A new variety of citrus called ‘Lemon Drop’ is actually a cross between a lemon and a kumquat. The fruit are about the size of an egg and have a high oil content in the sweet, edible rind. Lemon Drop Citrus taste more like a lemon, with a sweet edible rind.
Mexican Limes- Mexican limes are great for our area. There is also a ‘Thornless Mexican Lime’ that also does well here.
Pruning – Pruning is rarely necessary on fruit trees. Only prune your citrus trees to control tree size or to remove dead, diseased, or damaged wood.
Planting- Citrus trees prefer well drained slightly acidic soils but will tolerate a soil pH range of 6 to 8. They do well in a container as long as you protect the plant and more importantly, the roots, from freezing weather. Citrus need at least 4-6 hours of direct sun for the best fruit production and healthy growth.

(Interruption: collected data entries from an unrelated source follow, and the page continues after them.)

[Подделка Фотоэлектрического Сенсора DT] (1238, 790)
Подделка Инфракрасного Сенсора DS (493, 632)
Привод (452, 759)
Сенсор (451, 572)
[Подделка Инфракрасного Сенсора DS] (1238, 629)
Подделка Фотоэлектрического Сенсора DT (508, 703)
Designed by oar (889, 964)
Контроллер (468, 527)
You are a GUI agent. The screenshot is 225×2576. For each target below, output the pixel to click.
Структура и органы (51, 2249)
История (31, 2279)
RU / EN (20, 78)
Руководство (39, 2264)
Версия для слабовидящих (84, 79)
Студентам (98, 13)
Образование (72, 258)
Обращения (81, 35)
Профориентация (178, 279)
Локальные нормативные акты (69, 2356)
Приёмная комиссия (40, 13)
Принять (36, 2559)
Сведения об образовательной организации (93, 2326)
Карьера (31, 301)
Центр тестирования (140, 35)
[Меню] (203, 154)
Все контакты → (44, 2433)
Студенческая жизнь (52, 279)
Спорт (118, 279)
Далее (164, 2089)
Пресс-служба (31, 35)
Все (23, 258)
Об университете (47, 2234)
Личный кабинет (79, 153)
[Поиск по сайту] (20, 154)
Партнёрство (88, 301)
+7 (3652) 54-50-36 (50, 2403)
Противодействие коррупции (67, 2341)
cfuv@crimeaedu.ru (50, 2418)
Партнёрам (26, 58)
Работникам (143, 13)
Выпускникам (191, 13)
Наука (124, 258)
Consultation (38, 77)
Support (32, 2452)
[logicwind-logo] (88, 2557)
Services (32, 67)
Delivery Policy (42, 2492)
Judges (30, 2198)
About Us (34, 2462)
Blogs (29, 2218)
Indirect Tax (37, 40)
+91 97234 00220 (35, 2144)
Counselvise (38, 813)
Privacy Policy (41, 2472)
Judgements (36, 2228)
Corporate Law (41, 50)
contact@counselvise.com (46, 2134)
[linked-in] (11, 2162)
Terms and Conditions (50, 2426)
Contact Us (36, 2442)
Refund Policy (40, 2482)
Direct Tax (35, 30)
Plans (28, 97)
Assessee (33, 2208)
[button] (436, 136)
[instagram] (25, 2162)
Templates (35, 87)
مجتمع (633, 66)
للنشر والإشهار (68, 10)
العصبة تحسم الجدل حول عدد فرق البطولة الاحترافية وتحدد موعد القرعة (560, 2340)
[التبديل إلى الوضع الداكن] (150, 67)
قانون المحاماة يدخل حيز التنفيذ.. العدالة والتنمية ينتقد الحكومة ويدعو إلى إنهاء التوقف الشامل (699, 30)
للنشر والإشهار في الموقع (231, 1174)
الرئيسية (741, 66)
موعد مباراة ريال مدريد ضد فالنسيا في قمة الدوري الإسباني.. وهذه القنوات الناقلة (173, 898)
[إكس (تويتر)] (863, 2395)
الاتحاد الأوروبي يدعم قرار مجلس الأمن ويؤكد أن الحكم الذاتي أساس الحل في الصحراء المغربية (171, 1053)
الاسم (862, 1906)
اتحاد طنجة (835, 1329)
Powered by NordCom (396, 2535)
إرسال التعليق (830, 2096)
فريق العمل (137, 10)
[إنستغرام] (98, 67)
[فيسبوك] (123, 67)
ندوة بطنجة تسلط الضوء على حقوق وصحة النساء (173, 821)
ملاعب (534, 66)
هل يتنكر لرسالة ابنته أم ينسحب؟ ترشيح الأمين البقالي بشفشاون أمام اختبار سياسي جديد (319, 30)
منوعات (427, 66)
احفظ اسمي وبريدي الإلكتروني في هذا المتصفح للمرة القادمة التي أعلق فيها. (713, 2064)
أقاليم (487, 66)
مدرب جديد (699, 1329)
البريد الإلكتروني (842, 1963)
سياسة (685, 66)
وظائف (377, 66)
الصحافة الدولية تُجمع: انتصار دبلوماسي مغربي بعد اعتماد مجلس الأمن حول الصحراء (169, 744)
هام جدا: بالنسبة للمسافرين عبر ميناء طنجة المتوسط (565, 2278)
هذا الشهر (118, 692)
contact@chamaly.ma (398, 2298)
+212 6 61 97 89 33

If you want to grow your citrus in a pot, choose a quality potting soil, such as Happy Frog Potting Soil, or Fox Farm Strawberry Fields Potting Soil. When it is time to move your citrus to a larger pot, do not go more than 4”-6” larger each time you re-pot. Do not pick the tree up by the trunk to get it out of the pot. Turn the pot on its side and gently ease the root ball out of the pot. Handle it by the root ball only, and plant it at the exact same depth that it was planted in in the original pot. Never water your citrus with a saucer under the pot. When the top of the soil is dry 2”-3” down, water WELL! Let the water go through the pot over and over again. I prefer to plant my citrus in the plastic nursery pots, then “double pot” them into my decorative pot. This makes it much more manageable to move indoors in the winter.
If you decide to put your citrus in the ground, put it in a protected area such as the south or southeast side of your house to provide shelter from the cold Northwestern wind brought by cold fronts. The house will also provide a little bit of heat to keep it warmer during the winter, but be sure to plant it at least 4-6 feet away from the structure to allow for future growth.
When planting your citrus, amend the soil with The Ground Up Citrus and Fruit Tree compost and a good organic slow release fertilizer such as MicroLife Citrus and Fruit Tree Fertilizer to get it off to a good start. Do not fertilize your citrus tree again until you see new growth. Mulch your citrus with at least 2-3” of mulch to conserve moisture. Take special precautions that the mulch doesn’t touch the main trunk or you may end up with foot rot disease (a disease of the bark).
Care and Maintenance – Fertilize your citrus trees with a complete fertilizer. We recommend fertilizing in March with a slow release organic fertilizer such as MicroLife fertilizer. One application in March and another in September is generally enough to sustain good growth and fruit production.